The timing of the announcement coincided with the June 2 American Hiking Society’s National Trails Day wherein hundreds of organized activities, from hikes to educational programs and trail rehabilitation projects, took place across the country. Trails of the National Recreation Trails system range from less than a mile to 485 miles in length and have been designated on federal, state, municipal and privately owned lands.

The Corona Arch trail is a three-mile round trip and leads to an impressive 140- by 105-foot opening and the adjacent Bow Tie Arch. The trailhead is about 14 driving miles from Moab along the Colorado River. The BLM acquired Corona Arch in May 2014 from the Utah State Trust Lands Administration as part of a larger land exchange. Since the acquisition, BLM has focused on how to integrate the public lands into a recreational hiking area that protects the area from damage. This includes the permanent restriction of roped activities in 2016 from activities such as climbing, rappelling and creating a rope-swing.
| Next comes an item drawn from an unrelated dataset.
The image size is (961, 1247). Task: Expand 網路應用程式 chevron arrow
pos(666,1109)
Corona Arch received an uptick in public attention in 2012 when the popular YouTube account DevinSuperTramp uploaded a video titled “World’s Largest Rope Swing.” It followed a group of friends as they swung from the arch, and to date, has received more than 27 million views. The viral video created a number of “copy cat” repeaters, including a 22-year-old Utah resident, Kyle Lee Stocking, who fell to his death in 2013 from the arch. He had miscalculated the length of rope needed to swing from the top of the arch. “The BLM has received many complaints that roped activities, including swinging from the arches, conflicts with other visitors’ use and enjoyment of the arches,” wrote Edwin L. Roberson, Utah State Director in the official documentation for permanent restriction of rope activities in 2017. “People setting up and using swings and rappels from the arches endanger both themselves and those viewing from below.”

In order for an area to become recognized as an NRT, the trail must be open to the public for at least ten consecutive years and be maintained to a standard that keeps up with anticipated uses. The benefits of the title include access to funding opportunities for trail improvements from NRT partners and the state government. The trail will also be on a national online database sponsored by americantrails.org.
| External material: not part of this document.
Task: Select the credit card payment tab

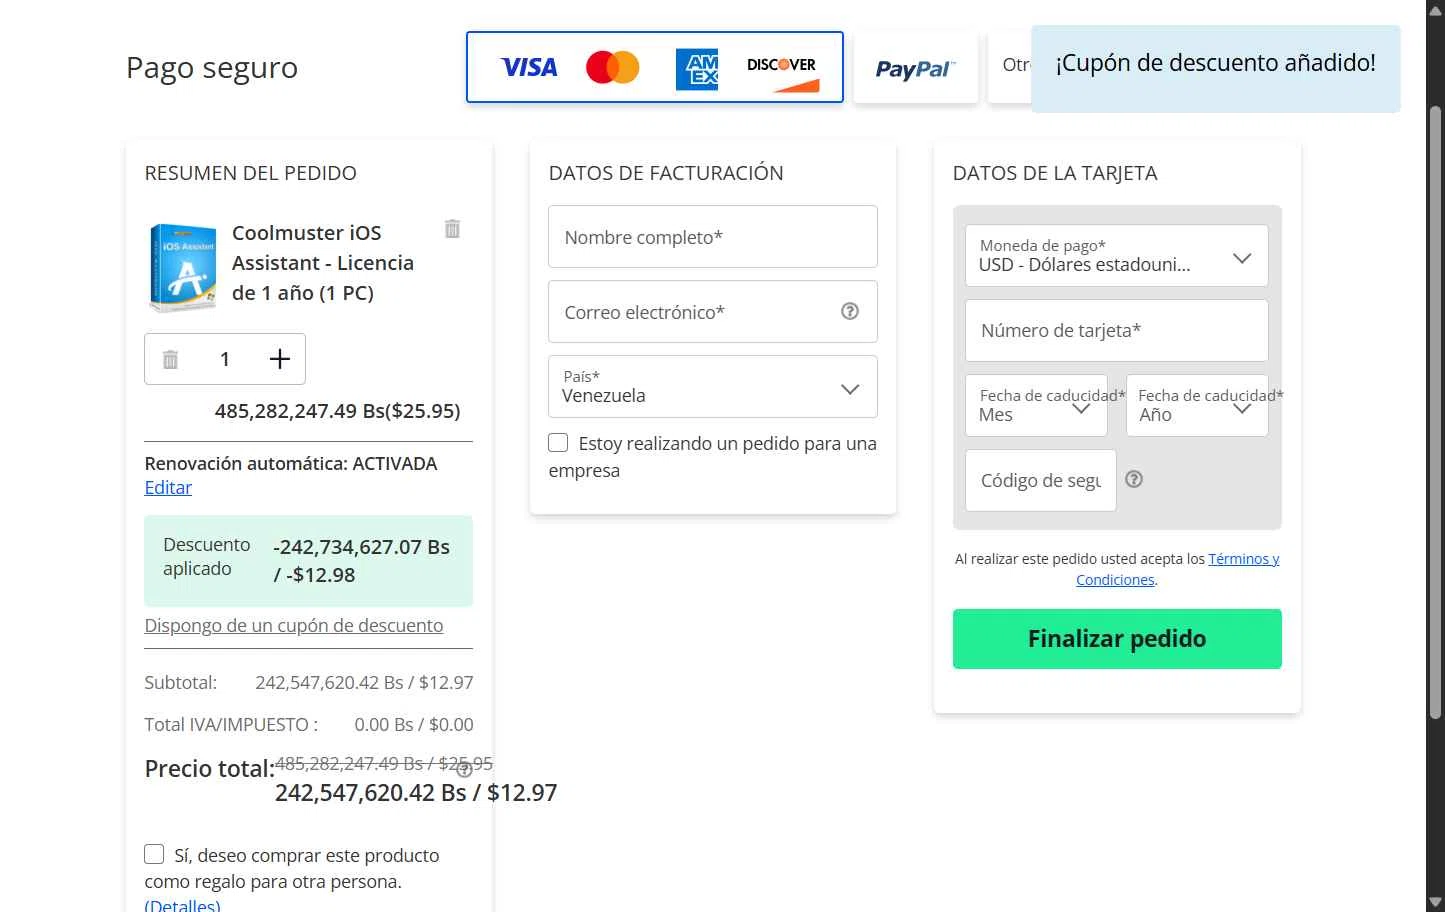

The Moab Field Office has two other trails that are part of the National Recreation Trail System: Moab Slickrock Bike Trail and Fisher Towers Trail.

While national scenic trails and national historic trails may only be designated by an act of Congress, national recreation trails may be designated by the Secretary of the Interior or the Secretary of Agriculture in response to an application from the trail’s managing agency or organization.

The National Recreation Trails Program is jointly administered by the National Park Service and the U.S. Forest Service, in conjunction with a number of federal and not-for-profit partners, notably American Trails, which hosts the National Recreation Trails website.

In a press release about National Trails Day, National Park Service Deputy Director Dan Smith said, “The network of national recreation trails offers expansive opportunities for Americans to explore the great outdoors. As we celebrate the 50th anniversary of the National Trails System, I hope everyone will take advantage of a nearby national trail to hike or bike.”